How about a “real” scenario?
But let’s step back and compare these two strategies from a concrete scenario: sorting a large bin of mixed produce at a grocery store. For simplicity, we will say that both algorithms will use the same set of features to sort the produce: size/shape, weight, colour, skin texture/pattern, and the presence of a stem. While these might not be an exhaustive list, they provide enough flavour for our purposes.
Sorting produce using Supervised Learning
In our scenario, we must first provide the supervised machine learning algorithm with examples of each produce type we wish to identify and label. Accordingly, we might take some of the fruit out of the bin, label it ourselves, and show these labelled examples to the algorithm. The algorithm will internally learn to weigh each feature (and their value) differently for each possible label (e.g., an orange fruit is unlikely to represent an apple). Once the algorithm has determined how to set these feature weights, we may begin showing new fruit from the bin to the algorithm and receiving labels from it. The selected label is often the one whose feature weights combined with the features of the new example maximize some score 3. Accordingly, the label that the algorithm provides is an approximation that is based upon what it was trained on and the resemblance of those examples to the new one (e.g., if you never showed a grapefruit to the algorithm previously, it may label it as an orange).
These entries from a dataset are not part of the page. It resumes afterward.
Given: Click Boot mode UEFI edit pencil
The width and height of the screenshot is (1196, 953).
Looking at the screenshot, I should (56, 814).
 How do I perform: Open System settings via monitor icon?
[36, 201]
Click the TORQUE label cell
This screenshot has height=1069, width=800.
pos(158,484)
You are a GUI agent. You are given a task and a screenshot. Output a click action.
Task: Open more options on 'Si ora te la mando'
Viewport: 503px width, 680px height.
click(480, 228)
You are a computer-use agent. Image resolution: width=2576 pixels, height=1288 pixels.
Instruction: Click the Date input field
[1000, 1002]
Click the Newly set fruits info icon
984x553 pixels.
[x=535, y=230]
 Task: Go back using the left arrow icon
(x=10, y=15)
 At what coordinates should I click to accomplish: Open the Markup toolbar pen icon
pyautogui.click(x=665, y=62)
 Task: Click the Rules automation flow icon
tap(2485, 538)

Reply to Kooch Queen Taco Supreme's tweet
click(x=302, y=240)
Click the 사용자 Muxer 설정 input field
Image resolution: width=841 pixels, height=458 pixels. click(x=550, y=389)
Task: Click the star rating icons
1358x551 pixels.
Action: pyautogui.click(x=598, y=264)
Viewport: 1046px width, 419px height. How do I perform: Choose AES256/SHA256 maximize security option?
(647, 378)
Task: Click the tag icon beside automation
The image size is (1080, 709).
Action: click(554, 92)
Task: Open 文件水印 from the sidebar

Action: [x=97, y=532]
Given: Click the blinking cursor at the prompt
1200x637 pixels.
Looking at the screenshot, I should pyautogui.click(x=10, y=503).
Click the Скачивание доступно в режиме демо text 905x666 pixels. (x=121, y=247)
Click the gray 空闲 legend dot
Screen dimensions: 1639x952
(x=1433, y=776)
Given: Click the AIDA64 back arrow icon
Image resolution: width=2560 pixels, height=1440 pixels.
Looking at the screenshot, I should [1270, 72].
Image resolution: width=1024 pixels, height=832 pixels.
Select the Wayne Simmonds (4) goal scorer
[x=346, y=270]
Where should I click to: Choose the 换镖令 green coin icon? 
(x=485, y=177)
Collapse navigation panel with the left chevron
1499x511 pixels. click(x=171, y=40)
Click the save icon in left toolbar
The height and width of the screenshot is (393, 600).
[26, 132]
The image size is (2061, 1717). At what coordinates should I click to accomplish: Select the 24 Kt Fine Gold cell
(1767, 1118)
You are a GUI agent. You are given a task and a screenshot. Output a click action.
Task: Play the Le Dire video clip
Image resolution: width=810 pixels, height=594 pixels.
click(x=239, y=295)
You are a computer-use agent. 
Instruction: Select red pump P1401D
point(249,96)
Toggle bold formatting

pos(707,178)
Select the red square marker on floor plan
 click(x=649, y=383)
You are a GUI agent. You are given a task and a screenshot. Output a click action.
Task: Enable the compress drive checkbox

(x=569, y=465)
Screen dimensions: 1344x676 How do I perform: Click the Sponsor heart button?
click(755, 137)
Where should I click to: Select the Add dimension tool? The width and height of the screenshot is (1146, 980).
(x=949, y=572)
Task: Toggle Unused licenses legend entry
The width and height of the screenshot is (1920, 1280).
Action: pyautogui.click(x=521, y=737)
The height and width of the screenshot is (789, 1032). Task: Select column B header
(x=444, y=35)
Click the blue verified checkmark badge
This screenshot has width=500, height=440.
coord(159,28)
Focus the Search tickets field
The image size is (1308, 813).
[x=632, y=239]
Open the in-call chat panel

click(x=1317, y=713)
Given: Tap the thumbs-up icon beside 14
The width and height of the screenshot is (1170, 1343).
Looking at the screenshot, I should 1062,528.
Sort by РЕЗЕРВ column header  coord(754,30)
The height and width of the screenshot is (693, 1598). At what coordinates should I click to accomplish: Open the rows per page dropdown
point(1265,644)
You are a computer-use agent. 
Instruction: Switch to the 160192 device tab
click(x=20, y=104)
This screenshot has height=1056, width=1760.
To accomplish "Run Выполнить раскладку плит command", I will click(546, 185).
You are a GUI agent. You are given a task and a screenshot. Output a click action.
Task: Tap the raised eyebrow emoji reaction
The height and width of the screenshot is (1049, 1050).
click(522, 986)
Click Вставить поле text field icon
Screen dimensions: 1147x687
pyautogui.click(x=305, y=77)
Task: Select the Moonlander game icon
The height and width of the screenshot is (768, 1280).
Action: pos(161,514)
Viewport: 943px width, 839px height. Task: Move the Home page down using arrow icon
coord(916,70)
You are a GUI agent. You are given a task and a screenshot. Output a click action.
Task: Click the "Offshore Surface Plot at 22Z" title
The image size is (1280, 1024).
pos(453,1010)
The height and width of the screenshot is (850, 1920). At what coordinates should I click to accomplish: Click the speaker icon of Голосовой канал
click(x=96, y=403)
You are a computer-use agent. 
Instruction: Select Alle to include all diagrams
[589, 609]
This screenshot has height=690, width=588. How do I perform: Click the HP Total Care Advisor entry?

Sorting Produce using Unsupervised Learning
With the unsupervised algorithm, we have a much easier job. We simply feed all of the examples (i.e., produce) into the algorithm and it can sort them into different bins based upon the similarity of their features. The number of bins may be predefined (e.g., if we know that there will be 50 types of produce) or may be filled as needed (e.g., maybe a shipment only contained pears and oranges). The key difference is that we don’t know what produce went into which bin. We must examine each bin and we must provide some understandable label to the bin as a whole. Thus, the algorithm didn’t label any produce, it just put like with like4. This means that there is additional work to be done after putting the produce through the algorithm to figure out what actually happened. This could be easy if the produce is vastly different but harder the more similar the produce is (e.g., separating naval oranges and grapefruit).
But what about errors?
Regardless of which algorithm we use, there will invariably be mistakes made by either algorithm, whether this is calling an Asian pear an apple or labelling a cucumber as a zucchini. Both algorithms are capable of making similar types of errors. While we can tune either algorithm to do better at this task, part of this will depend on how good (more precisely, how discriminative) the features that we choose are. However, that’s a topic for another blog.
So what do we pick?
Ultimately, when we choose between a supervised or unsupervised method, we seek to balance a set of trade-offs. Supervised methods require an upfront cost to find and label examples to be learned from but unsupervised methods do not. On the other hand, unsupervised methods have the cost on the tailend and bins may have to be manually labelled or described based upon manual inspection. This process can be long and tedious, especially when we have many resulting groups of similar examples. The other trade-off is in extensibility and reusability, the up-front cost of a supervised method is mitigated when we can reuse it on the next project. In our running scenario, using the unsupervised approach would likely yield different bins on a different shipment of produce and require new manual work; while the supervised method may be run with little to no refinement (e.g., if we know there are no new types of produce).
Ignoring for a moment the effort involved in either approach, we might more generally say that supervised machine learning algorithms are best used when we know a priori what (most of) our labels will be. Unsupervised methods are then best suited when we have little to no prior knowledge of what those labels may be. How we choose what method is best is often a combination of one’s effort budget and the amount of prior knowledge they have about their task and data.
What does Kira do?
Kira’s Quick Study features utilizes a Supervised Machine Learning approach to help our users extract information from their contracts and other documents. We chose a supervised approach due to the fact that it allows users to have more control of the process end-to-end with less effort and higher accuracy than we found with other solutions. In fact, our core Quick Study technology is both patented and has gone through academic peer-review. A process we believe helps to ensure that we produce quality results for our users.
1 There are technically three (and several flavours in between) but this article is ignoring the third for simplicity.
2 In mathematics, we would say that the algorithm attempts to induce a function that maps examples to labels.
3 What this score represents is dependent on the algorithm used. For example, it could represent the probability of the produce having the selected label.
4 More accurately, what produce it statistically thought were most similar.